Location: Long Warf, Rowes Warf, and Fan Pier (Barking Crab)
Time: 1:15- 3:30
Date: August 1, 2009
Conditions: 80º F, clear skies, somewhat windy
Observations: Today during the first day of class we began by studying the Boston Harbor on a macro scale and proceeded to zoom in this afternoon to look at more microorganisms. We started out observing the tidal zone and a floating dock at Long Warf where we noticed the species in the tidal zone differ from those on the floating dock because those on the float dock are always under water. The type of seaweed we observed outside the water is called Phaeophyta seaweed and is a greenish brown color with bubbles filled with liquid on the ends.
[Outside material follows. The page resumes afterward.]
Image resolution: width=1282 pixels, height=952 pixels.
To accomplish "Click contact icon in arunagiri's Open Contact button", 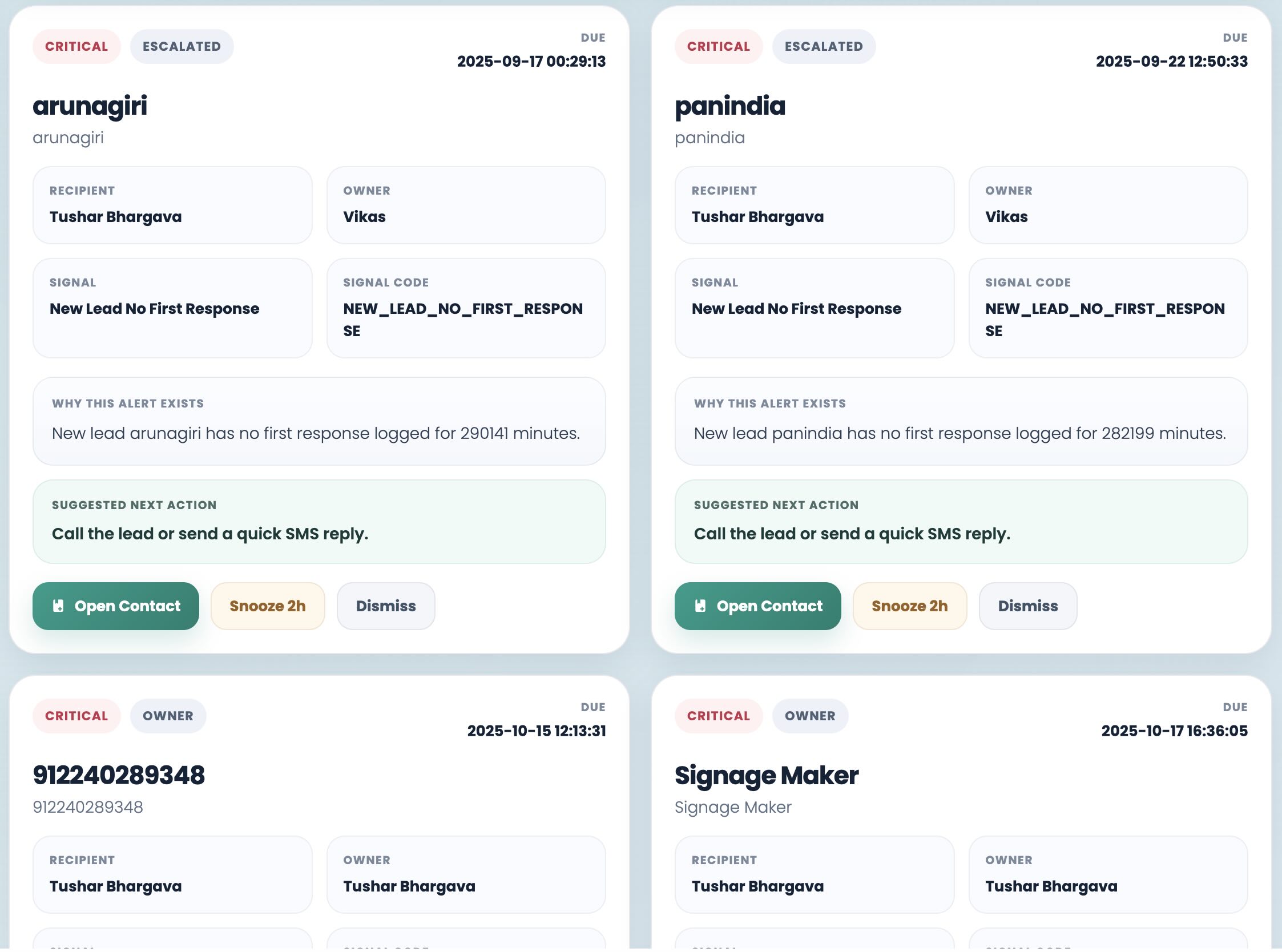I will [x=58, y=606].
Next we moved over to Rowes Warf where we spotted some muscles (dead and alive), sea lettuce, and orange tubular looking organism. I think the orange organism may be loosanoff’s haliclona but I am still a little uncertain.
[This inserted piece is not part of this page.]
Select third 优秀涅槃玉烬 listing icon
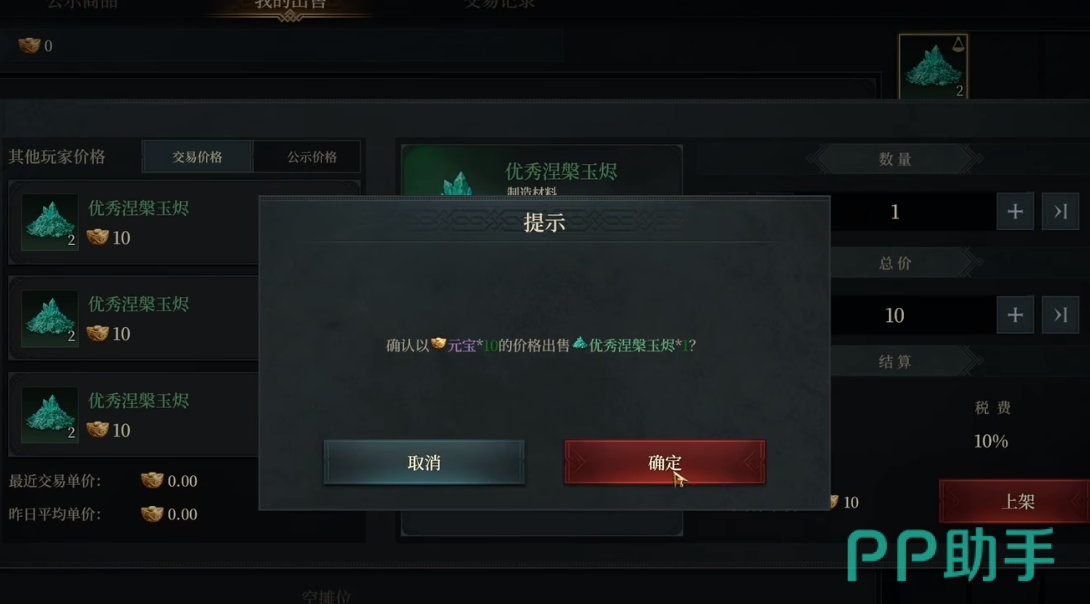This screenshot has width=1090, height=604. pos(49,415)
Finally, we headed to the Barking Crab dock and broke off into groups to make observations. I worked with Joe and Wade, and we did our best to identify different the different species we found using both field guides. We started looking at a shady part of the dock and think that we saw bowerbank's halichondria (but it could be crumb of bread sponge), blue and green tunicate, diplosoma tunicate, star tunicate, mussels, and orange sheath tunicate. Then when we moved to the sunny part of the dock, in addition to more muscles we (think we) saw sea lettuce, red beard sponge, a giant feather duster, pacific white crust, barnacles (don't know what kind), star fish (don't know what kind), red alga, and “mystery” tunicate. The type and amount of organisms seemed to vary from the sunny side to the shady side, which leads me to believe the organisms changing on the dock from last year to this year could be due to two major factor: current and sunlight.
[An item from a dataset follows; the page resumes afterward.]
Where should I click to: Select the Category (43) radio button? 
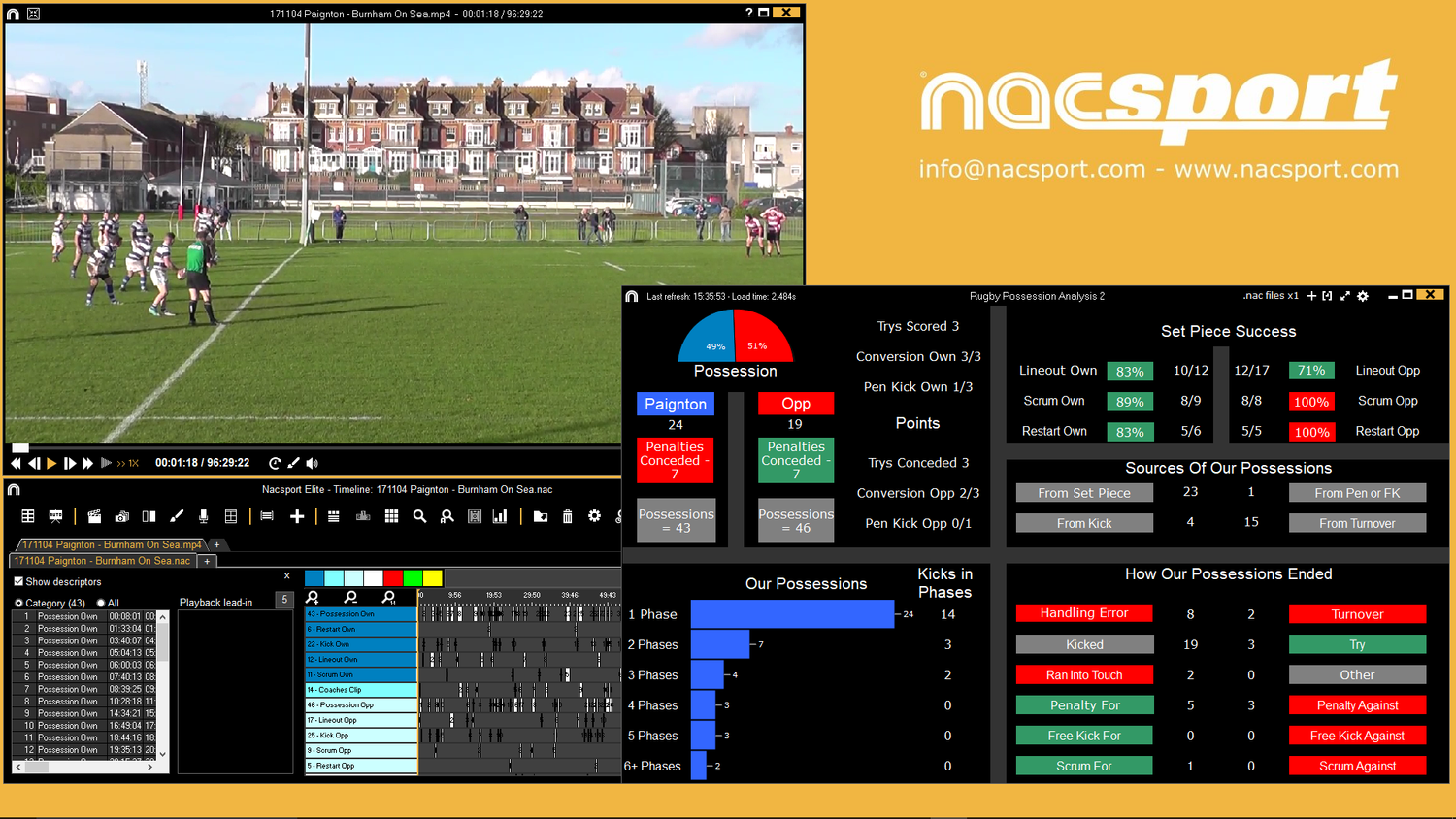coord(19,602)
Due to the increase amount of rain this summer I believe the increased current has affected whether certain organisms can cling to the dock. Additionally, since there has been less sunlight due to the rainy weather, I believe fewer species have been growing on the docks. We could test both these theories by observing species at different docks which isolate one of the variables (i.e. a dock that is secluded and not affected by the current and has not received much sunlight, and a dock that has a strong current of water underneath and had a lot of sunlight… but this could be hard to find since all of the North East has had overcast skies.)